[Supplied records Boundary: Start]

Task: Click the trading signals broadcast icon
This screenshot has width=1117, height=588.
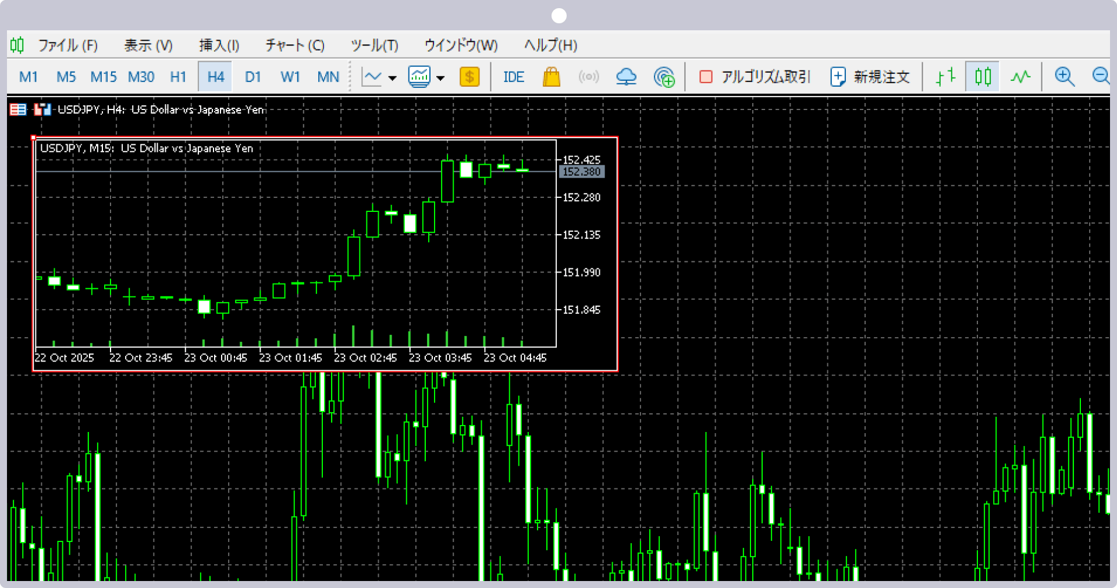Action: click(588, 77)
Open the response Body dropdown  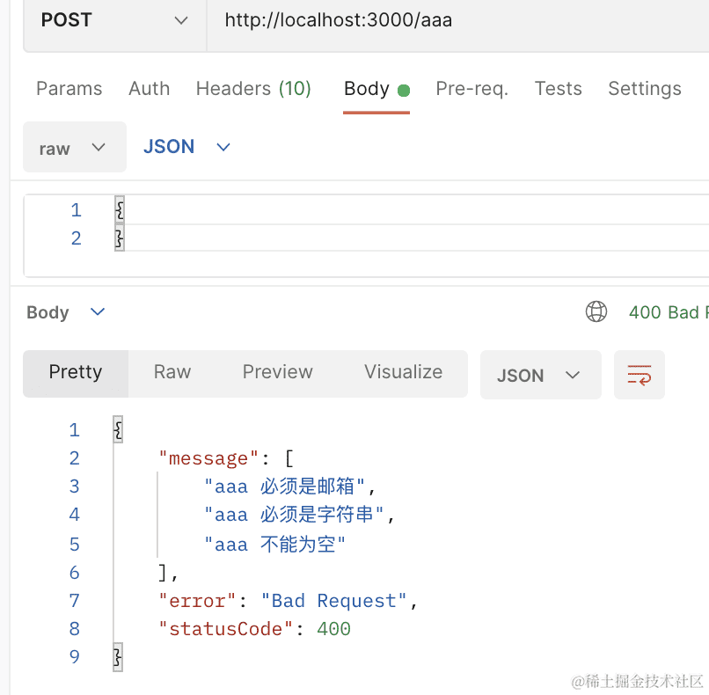[66, 312]
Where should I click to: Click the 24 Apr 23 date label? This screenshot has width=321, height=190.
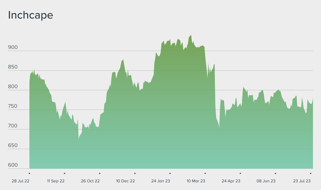(231, 181)
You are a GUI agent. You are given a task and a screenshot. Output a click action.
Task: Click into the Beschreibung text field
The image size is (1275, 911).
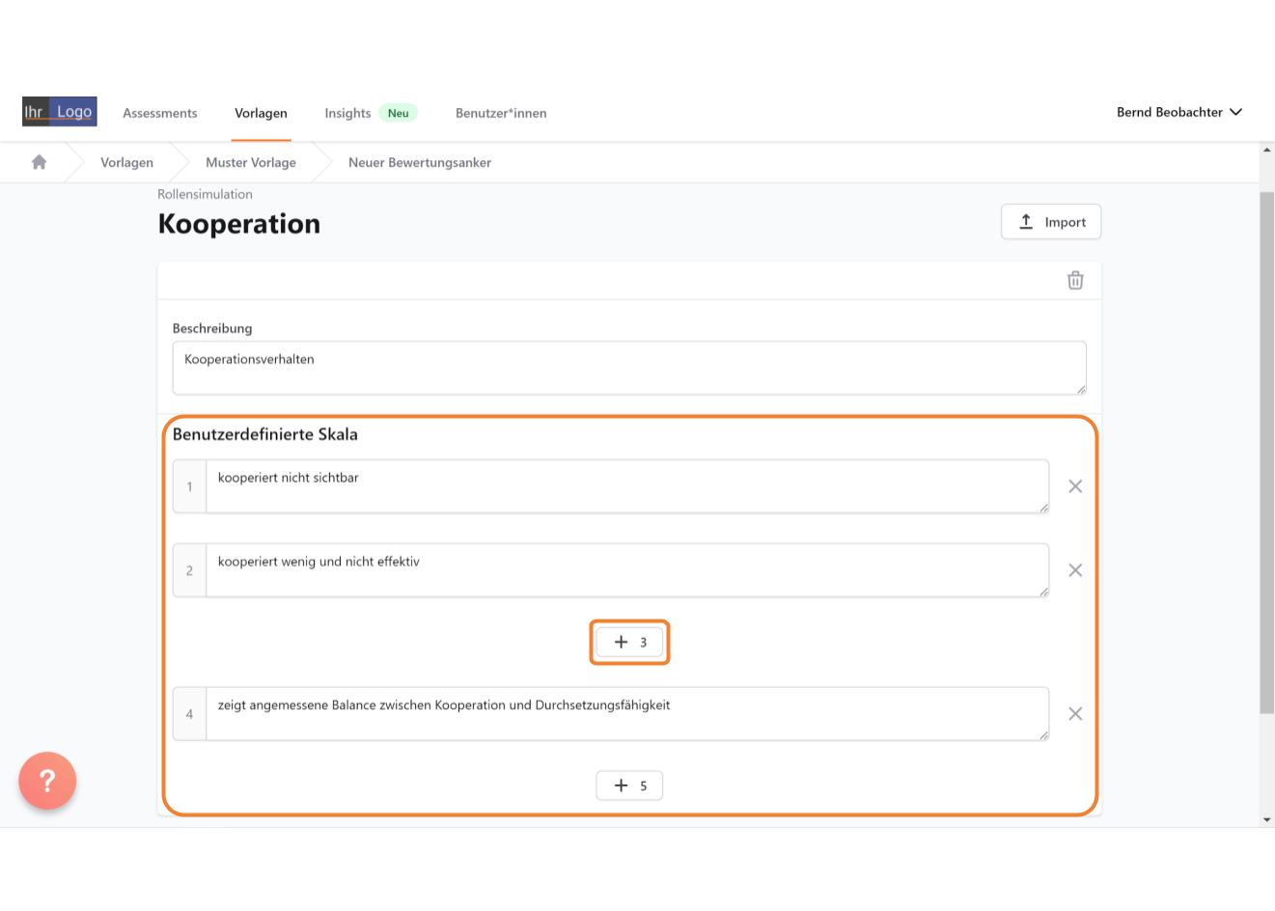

[Supplied records Boundary: End]

What to do: Copy exactly the lines from the one containing "Task: Click into the Beschreibung text field" to the end of the records, both included, and leave the pictures out.

The completed task:
Task: Click into the Beschreibung text field
The image size is (1275, 911).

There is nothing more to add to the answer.